Sweet & Sour Meatballs

Filed under: Food, Food blog, Homemade, Meals — Tags: , , , , , — prep2eat @ 4:38 pm

Our weather in New England is cool and crisp on most days now in October. This is our Autumn or Fall Season. Our trees turn from green leaves to orange, red, and yellow leaves before gently falling in piles to the ground. A gusty wind sometimes hurries the process.

People in New England prepare hearty soups and stews with colors to match the season with different Fall vegetables. We dress in layers and our taste buds long for richer flavors to warm our tummies.

Today I wanted to make an old favorite meatball recipe. I gathered my ingredients on hand and realized I did not have apricot preserves but I did have a jar of wild blackberry preserves. I knew a version of this recipe had been made with Concord grape jelly, so I was pretty sure the seedless wild blackberry preserves would blend in nicely into the sauce.

Sometimes playing with flavors enhances a special dish to wake up the taste buds and we enjoy a new favorite recipe.

Here is the original recipe I have for Sweet & Sour Meatballs

Cook for 1 hour in a covered pot (depends on the size of the meatballs)

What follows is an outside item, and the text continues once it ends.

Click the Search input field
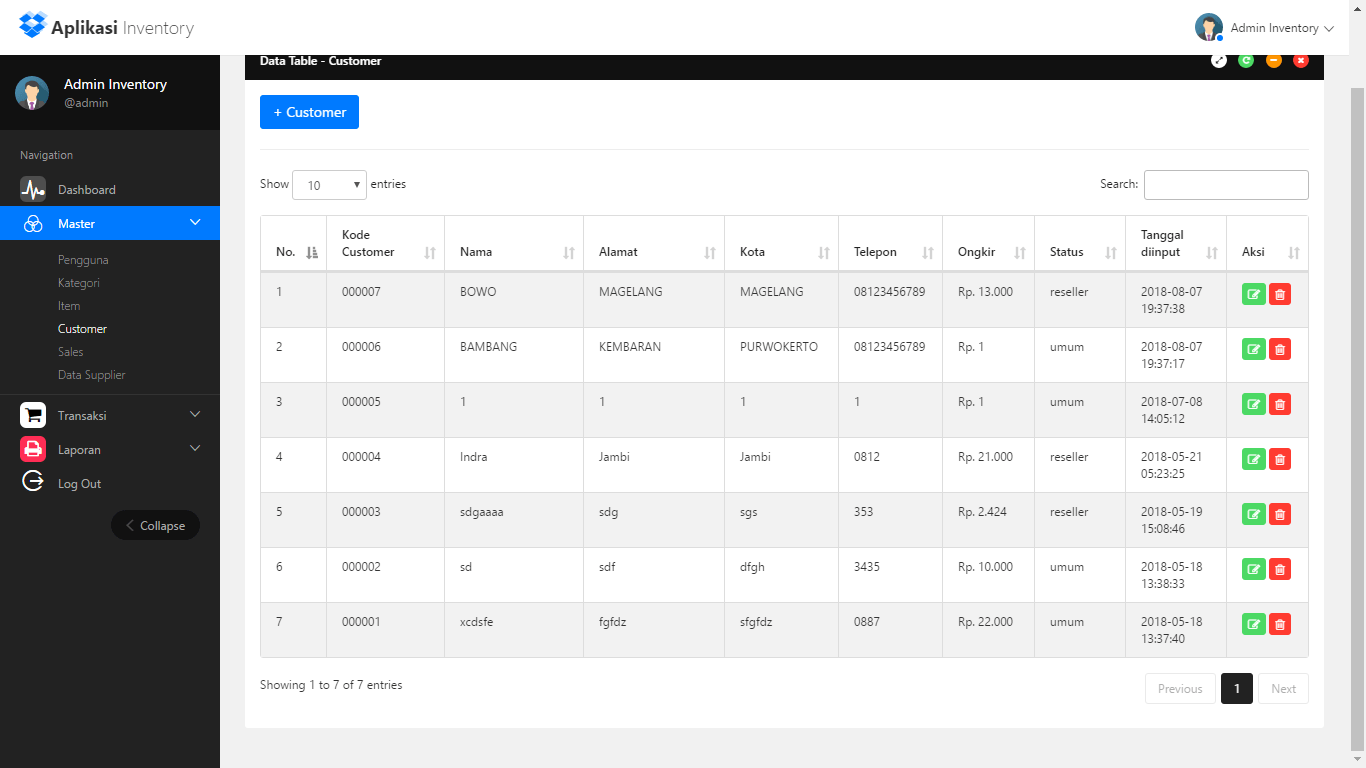 click(1226, 184)
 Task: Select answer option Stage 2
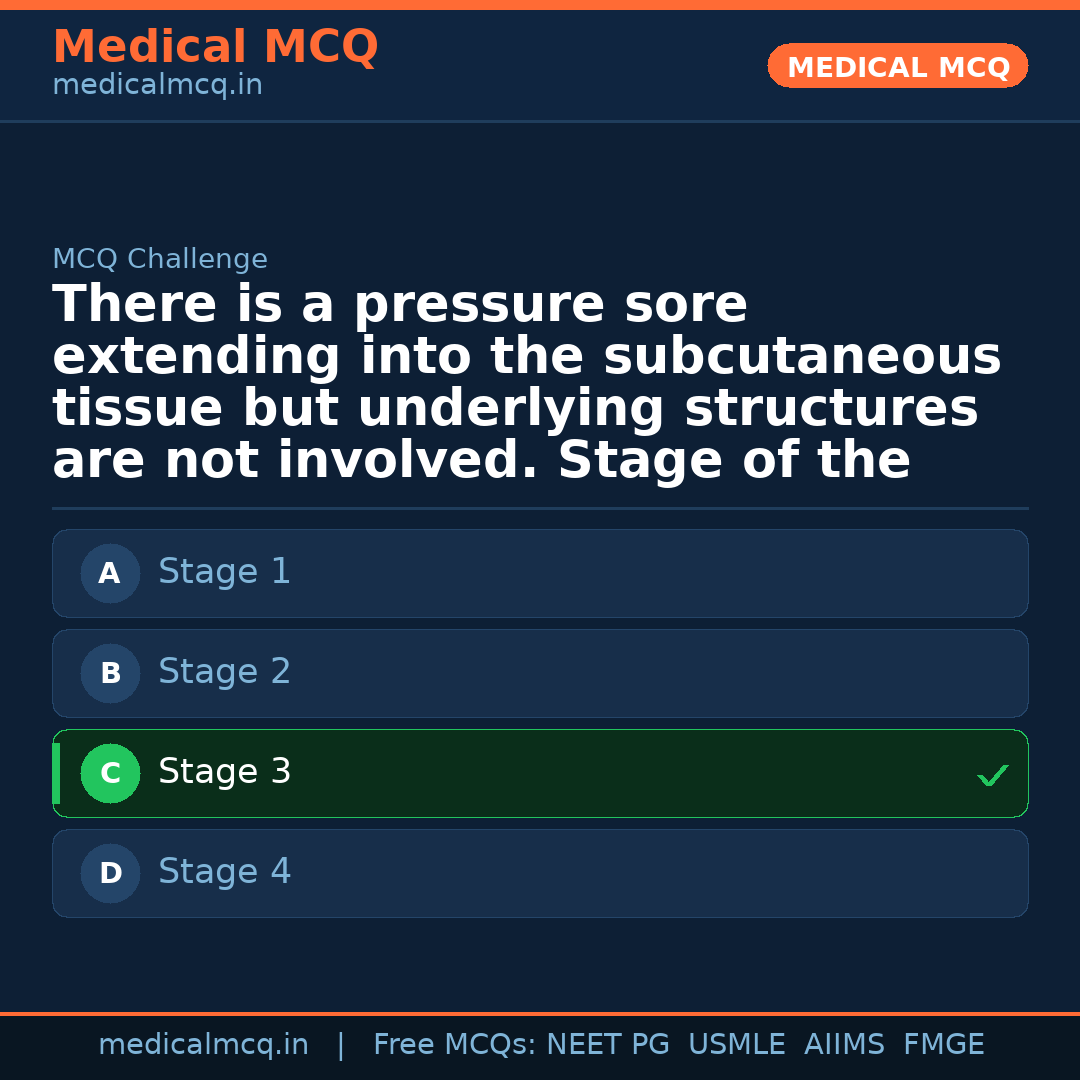(x=540, y=673)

1 lb ground beef (prepared as your favorite meatball recipe)
1/2 cup water
1/2 cup chili sauce
1/2 cup apricot preserves
1 tsp green tomato relish
Raisins, a small handful (optional)

Updates:

1/2 cup wild blackberry preserves (omitting the apricot preserves)

The Cooking Process:

Large bowl
Large platter
Fork
Wooden spoon
Measuring cups
Measuring spoons
Large pot with matching lid
Large serving bowl
Large serving spoon
Oven mitts

Prepare the ground beef and roll into small or medium balls.
Into the uncooked ground beef, mix in one beaten egg, 1/4 cup ketchup, 1/4 cup Worcestchire Sauce, 1 tsp Kosher salt, 1/2 tsp crushed black pepper, and 1 cup Panko bread crumbs or more to allow the ground beef mixture to gently form a ball. Set the uncooked, prepared meatballs aside on a platter.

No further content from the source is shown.